Guy Lafleur’s national funeral and how Montreal is having to prepare for it
Global News
A national funeral will be held for Montreal Canadiens legend Guy Lafleur next week, and authorities will be taking extra precautions to prepare for those who attend.
A national funeral will be held for Montreal Canadiens legend Guy Lafleur next week, but how do local authorities prepare for such a high-profile event in a hockey town?
André Durocher, a retired Montreal police inspector, explained that extensive planning and a “colossal amount of work” has to be done in “a relatively short amount of time.”
“So the day of the funeral — although it is a time to pay tribute and to mourn — if you see a lot of people with bags under their eyes. There may be people that have been working for the past week planning this event,” he said in an interview with Global News Morning on Tuesday.

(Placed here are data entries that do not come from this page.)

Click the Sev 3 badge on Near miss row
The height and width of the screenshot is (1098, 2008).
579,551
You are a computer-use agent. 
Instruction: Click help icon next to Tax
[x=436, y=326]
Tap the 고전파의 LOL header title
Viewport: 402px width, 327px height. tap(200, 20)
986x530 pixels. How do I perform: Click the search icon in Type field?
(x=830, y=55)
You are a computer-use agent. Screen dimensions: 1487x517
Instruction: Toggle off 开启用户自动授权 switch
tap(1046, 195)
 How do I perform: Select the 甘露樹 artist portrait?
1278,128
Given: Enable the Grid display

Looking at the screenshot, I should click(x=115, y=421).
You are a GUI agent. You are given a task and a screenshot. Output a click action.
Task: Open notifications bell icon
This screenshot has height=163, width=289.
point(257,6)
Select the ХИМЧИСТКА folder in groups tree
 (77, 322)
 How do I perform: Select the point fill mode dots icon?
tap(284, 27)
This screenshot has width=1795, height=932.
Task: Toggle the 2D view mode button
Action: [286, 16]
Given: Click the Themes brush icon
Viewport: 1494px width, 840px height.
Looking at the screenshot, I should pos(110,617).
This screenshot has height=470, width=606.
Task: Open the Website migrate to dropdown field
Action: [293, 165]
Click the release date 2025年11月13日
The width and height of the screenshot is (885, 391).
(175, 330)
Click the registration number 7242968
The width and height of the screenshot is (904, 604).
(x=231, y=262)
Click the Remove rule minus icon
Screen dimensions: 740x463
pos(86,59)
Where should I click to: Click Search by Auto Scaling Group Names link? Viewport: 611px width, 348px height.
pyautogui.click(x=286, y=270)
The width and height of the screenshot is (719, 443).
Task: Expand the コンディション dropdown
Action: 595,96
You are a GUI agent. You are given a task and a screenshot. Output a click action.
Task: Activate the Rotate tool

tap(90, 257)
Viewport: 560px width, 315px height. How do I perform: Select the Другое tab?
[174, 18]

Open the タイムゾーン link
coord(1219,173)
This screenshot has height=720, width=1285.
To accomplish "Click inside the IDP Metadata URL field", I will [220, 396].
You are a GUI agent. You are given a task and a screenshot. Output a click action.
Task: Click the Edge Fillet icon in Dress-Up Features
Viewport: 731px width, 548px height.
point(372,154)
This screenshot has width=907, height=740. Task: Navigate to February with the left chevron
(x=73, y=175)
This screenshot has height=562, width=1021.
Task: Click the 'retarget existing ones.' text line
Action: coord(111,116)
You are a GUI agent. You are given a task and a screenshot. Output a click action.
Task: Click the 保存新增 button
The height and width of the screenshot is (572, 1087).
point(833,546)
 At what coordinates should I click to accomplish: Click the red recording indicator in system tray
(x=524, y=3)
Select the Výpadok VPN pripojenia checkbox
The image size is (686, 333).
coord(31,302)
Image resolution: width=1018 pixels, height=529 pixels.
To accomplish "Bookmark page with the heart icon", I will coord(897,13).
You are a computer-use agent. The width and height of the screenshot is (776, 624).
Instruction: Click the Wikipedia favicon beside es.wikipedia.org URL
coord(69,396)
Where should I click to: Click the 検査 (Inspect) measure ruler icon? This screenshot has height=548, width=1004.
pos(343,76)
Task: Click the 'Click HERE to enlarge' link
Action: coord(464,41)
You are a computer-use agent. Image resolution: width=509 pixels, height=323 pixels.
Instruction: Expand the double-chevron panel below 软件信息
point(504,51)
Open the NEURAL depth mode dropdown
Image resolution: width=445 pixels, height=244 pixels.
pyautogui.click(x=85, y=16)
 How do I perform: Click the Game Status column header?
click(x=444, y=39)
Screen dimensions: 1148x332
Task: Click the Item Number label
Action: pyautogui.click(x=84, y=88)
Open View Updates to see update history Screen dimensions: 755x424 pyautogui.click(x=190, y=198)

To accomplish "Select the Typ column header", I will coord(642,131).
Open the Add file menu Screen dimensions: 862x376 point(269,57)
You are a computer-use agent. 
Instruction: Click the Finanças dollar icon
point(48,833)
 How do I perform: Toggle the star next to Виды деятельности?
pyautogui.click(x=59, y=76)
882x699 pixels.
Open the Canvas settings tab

The funeral for the late hockey great is set for May 3 at Mary Queen of the World Cathedral in downtown Montreal. Quebec Premier François Legault said the national honour “testifies to all the admiration and all the love that Quebecers have” for Lafleur.
According to the province of Quebec, a national funeral is “reserved for people who, for example, have made an impact on political life, as decided by the government.”
Ahead of the funeral, Lafleur will lie in state at the team’s home arena, the Bell Centre, on May 1 from noon to 8 p.m. and then again from 10:30 a.m. to 3 p.m. on May 2.
Those coordinating the funeral take into account different scenarios, Durocher said. He has worked behind the scenes of similar events, including Canadiens star Jean Béliveau’s national funeral in 2014. He will not be involved in the funeral for Lafleur.
There must be plans for crowd control, escape routes, and road closings in the downtown core. They also have to prepare for any kind of potential threat, though Durocher says that is unlikely.